A natureza intriga o homem pela diversidade e pela complexidade de formas e mecanismos ligados à sobrevivência de plantas e bichos. Uma equipe canadense decidiu estudar um desses processos inusitados: a formação da casca do ovo das galinhas. Eles identificaram que a estrutura que permite o desenvolvimento dos filhotes é formada por meio de uma intricada distribuição de proteínas, capaz de proteger e, ao mesmo tempo, facilitar a saída das pequenas aves. Os achados foram publicados na última edição da revista Science Advances e podem ajudar no melhoramento da produção de alimentos para o consumo humano.
Por milhões de anos, as aves se beneficiaram da evolução para criar a casca de ovo perfeita. Essa estrutura tem diversas funções, incluindo proteção e nutrição — é fonte de cálcio para o esqueleto do pintinho embrionário. Sua consistência, porém, tem que atender a diferentes objetivos. Ela precisa facilitar a eclosão dos filhotes, mas não pode ser fraca o suficiente para não resistir a fraturas até o nascimento deles.
“As cascas de ovo são notoriamente difíceis de estudar por meios tradicionais porque elas se quebram facilmente quando tentamos tirar uma ‘fatia’ fina para criar uma imagem por microscopia eletrônica”, conta ao Correio Marc McKee, professor do Departamento de Anatomia e Biologia Celular da Universidade McGill, no Canadá, e um dos autores estudo. Ele e os colegas conseguiram superar o desafio com a ajuda de tecnologias mais apuradas. “Graças a um novo sistema de análise por feixe de íons concentrados, conseguimos cortar uma amostra com espessura necessária e observar, com precisão, a imagem do interior da casca.”
Os investigadores descobriram que um fator determinante da força da casca é a osteopontina, uma proteína também encontrada em materiais biológicos compostos, como os ossos. Por meio de imagens de microscopia de força atômica sistemática, a equipe analisou três camadas da casca de ovo de galinha — a vertical de cristal (VCL), a de paliçadas (PL) e a mamilar (ML). Os resultados mostraram que a quantidade de osteopontina variou ao longo das camadas, sendo mais abundante na VCL e na PL, as mais externas.

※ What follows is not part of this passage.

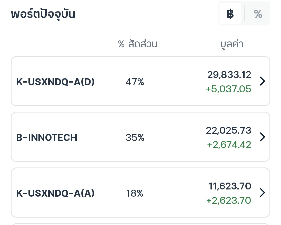Tap the "พอร์ตปัจจุบัน" section title
Screen dimensions: 281x225
point(43,14)
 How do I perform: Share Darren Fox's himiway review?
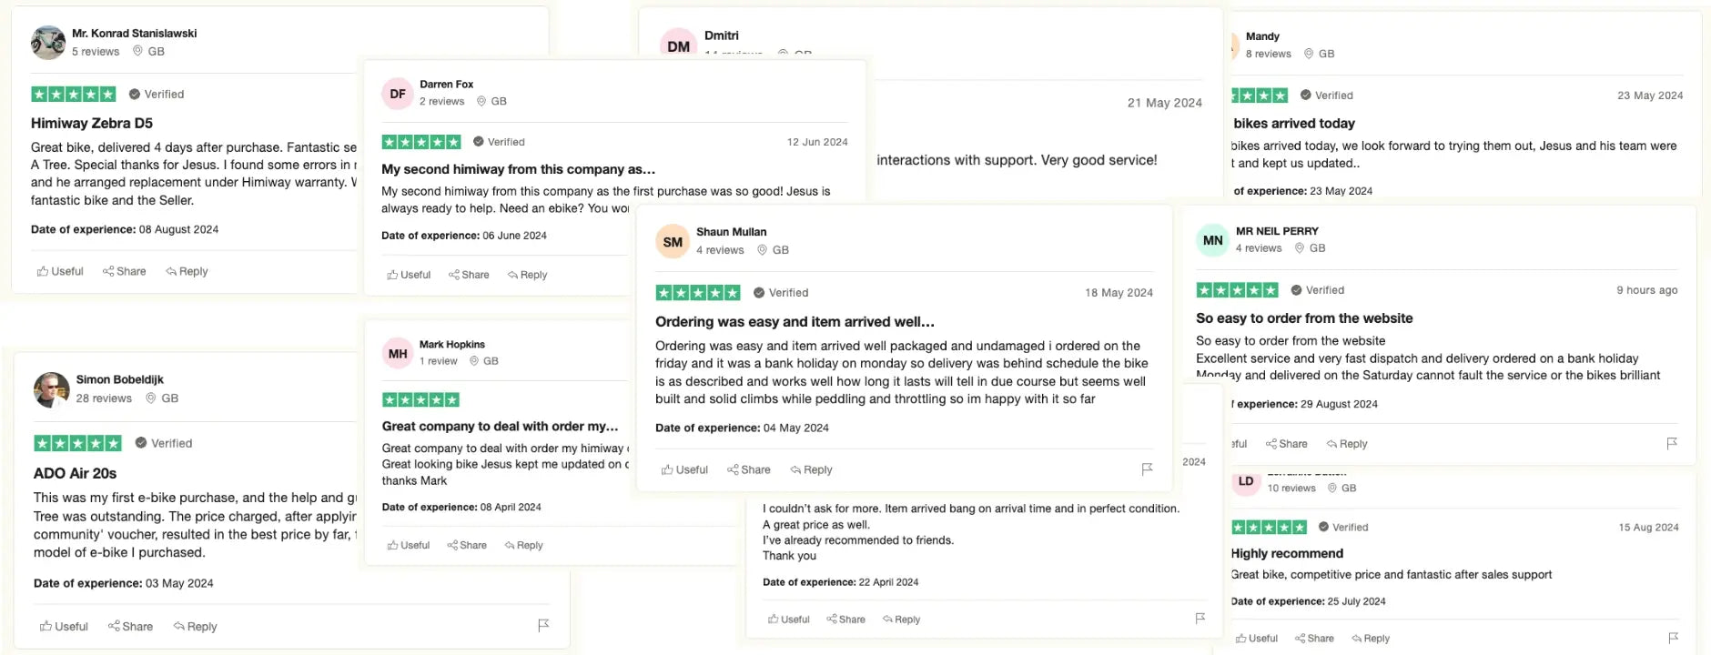pyautogui.click(x=469, y=275)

Em um outro teste envolvendo versões sintéticas de cristais minerais encontrados na casca do ovo, os autores examinaram o controle de nanoestrutura da osteopontina. Com base nas observações laboratoriais, concluíram que concentrações mais altas da proteína levam a um tamanho menor de nanoestrutura (e maior rigidez), o que sugere que a quantidade de osteopontina é criticamente importante no controle da resistência da casca de ovo de aves.
Aplicações
Para a equipe, os resultados podem contribuir na condução de projetos de nanomateriais funcionais. Por exemplo, o desenvolvimento de embalagens que protejam melhor um produto, mas não sejam tão rígidas. Também poderão ajudar na geração de ovos para o consumo humano mais resistentes, diminuindo o risco de intoxicação por salmonela, por exemplo. “De 10% a 20% dos ovos de galinha quebram ou racham, o que aumenta o risco de envenenamento por salmonela. Ter uma casca de ovo forte e resistente evitará o acesso desses patógenos ao óvulo”, diz McKee. “Por isso, entender como a nanoestrutura mineral contribui para a força da casca permitirá a seleção de características genéticas em galinhas poedeiras para produzir ovos consistentemente mais fortes para maior segurança alimentar.”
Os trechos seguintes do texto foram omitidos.